The answer should consist of every line in the material below that has the word "filter".

+++

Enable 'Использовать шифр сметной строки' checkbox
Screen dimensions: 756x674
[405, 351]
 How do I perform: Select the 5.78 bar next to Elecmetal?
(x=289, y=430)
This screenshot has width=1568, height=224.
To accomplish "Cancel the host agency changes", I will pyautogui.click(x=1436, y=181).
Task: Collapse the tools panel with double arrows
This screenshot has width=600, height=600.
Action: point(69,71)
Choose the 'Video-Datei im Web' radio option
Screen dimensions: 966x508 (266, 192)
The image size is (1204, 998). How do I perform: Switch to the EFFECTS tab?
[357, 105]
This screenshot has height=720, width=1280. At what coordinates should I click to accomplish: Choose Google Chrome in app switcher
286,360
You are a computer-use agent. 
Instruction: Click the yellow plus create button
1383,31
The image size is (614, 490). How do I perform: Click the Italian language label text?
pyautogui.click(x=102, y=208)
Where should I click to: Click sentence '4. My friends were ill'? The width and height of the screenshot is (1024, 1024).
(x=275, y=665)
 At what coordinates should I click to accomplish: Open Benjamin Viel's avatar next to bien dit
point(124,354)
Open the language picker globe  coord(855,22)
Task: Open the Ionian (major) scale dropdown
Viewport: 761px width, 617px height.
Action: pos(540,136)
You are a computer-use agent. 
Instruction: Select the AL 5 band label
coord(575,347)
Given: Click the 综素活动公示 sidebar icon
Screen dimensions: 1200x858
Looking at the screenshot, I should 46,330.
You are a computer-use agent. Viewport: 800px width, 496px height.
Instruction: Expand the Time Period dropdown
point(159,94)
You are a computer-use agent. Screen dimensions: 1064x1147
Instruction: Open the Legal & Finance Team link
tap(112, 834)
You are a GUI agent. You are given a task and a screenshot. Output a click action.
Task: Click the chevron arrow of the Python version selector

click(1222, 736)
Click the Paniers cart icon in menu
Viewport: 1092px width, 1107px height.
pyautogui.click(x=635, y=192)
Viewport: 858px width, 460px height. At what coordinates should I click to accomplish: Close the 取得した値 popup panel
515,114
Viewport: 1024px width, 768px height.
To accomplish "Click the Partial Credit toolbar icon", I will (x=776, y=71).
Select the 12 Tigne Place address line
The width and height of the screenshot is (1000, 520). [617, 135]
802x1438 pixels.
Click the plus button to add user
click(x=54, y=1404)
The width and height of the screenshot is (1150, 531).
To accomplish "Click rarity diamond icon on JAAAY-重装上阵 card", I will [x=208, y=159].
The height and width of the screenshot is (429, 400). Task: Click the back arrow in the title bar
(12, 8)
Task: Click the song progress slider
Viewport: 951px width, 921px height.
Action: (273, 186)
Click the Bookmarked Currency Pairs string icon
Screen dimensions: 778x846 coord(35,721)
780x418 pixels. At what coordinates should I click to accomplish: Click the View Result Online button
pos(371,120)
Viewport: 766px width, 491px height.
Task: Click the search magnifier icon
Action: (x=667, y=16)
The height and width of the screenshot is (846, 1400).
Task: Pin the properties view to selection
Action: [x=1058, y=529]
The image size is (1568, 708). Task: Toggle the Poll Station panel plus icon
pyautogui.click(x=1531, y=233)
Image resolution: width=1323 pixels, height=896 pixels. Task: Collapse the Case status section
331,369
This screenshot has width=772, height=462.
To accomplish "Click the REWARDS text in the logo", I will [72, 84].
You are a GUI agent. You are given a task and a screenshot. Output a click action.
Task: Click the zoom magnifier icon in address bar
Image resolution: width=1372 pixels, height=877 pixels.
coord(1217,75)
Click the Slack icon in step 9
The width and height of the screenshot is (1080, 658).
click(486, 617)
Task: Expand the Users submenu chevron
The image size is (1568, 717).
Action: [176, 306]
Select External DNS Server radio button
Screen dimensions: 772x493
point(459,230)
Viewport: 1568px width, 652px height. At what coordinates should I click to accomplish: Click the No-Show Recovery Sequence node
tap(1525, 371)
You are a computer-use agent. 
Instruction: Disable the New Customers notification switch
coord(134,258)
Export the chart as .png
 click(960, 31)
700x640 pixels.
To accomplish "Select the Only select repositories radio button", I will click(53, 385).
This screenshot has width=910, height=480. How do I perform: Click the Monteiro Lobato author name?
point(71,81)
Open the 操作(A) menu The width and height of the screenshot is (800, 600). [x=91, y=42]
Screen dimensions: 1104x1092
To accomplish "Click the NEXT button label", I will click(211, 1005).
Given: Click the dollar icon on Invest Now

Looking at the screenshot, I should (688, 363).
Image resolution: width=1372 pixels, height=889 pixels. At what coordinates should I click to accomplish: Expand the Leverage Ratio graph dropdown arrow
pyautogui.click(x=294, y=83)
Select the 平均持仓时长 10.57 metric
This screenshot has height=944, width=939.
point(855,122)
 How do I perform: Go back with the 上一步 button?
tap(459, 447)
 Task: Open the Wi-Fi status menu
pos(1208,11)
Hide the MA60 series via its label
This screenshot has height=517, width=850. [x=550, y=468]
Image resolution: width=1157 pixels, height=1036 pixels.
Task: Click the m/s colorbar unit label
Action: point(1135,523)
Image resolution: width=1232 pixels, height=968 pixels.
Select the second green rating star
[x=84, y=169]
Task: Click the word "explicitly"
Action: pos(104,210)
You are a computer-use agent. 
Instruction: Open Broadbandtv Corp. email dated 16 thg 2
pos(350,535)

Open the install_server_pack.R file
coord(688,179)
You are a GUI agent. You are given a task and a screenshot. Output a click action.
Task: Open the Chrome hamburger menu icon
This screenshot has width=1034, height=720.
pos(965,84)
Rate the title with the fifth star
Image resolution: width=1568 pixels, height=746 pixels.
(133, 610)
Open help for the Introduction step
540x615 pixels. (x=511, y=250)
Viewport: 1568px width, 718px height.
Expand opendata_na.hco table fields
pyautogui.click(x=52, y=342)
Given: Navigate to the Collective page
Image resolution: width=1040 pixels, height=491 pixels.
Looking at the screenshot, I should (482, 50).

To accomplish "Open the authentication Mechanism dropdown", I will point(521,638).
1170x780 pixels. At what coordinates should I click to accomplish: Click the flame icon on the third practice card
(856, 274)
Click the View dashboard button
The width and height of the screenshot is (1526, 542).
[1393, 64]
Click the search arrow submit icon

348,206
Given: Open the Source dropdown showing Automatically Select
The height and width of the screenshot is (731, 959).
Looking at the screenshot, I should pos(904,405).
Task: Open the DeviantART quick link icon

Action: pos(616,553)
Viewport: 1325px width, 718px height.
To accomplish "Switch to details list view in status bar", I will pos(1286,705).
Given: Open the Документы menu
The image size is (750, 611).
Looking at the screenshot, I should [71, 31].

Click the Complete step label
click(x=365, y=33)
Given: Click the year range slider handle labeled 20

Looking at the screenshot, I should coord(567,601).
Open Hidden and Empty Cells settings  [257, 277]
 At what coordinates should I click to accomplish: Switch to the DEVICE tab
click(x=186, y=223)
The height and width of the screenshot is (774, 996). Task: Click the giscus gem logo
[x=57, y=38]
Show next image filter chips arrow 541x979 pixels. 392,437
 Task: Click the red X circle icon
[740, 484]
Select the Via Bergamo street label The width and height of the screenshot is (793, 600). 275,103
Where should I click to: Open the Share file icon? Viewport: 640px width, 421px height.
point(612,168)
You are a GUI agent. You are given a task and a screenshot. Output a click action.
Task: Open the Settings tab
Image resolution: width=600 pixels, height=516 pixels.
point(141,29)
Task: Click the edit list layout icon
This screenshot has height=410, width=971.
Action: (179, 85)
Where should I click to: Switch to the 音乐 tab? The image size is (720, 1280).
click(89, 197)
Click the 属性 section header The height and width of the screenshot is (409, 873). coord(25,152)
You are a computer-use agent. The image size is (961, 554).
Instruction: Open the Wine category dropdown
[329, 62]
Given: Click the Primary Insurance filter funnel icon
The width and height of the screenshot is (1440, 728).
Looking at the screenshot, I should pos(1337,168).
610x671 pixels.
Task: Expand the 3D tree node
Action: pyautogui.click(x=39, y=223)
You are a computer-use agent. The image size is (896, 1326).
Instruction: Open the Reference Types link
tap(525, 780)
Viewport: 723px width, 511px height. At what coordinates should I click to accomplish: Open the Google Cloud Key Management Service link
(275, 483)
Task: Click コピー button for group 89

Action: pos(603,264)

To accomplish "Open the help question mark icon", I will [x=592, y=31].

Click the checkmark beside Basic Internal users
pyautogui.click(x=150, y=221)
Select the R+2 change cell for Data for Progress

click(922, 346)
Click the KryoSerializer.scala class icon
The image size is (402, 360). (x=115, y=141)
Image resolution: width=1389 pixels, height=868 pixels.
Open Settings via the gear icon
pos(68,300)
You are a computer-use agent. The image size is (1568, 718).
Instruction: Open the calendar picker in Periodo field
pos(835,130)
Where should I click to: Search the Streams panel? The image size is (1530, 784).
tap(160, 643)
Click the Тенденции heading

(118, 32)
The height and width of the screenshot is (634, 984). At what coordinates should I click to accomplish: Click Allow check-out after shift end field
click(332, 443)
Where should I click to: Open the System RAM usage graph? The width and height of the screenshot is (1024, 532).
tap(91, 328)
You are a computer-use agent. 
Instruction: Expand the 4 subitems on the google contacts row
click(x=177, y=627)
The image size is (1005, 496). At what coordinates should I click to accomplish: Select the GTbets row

+++

:: SOLUTION BELOW ::
Show next image filter chips arrow 541x979 pixels. 392,437
Given: Click the Primary Insurance filter funnel icon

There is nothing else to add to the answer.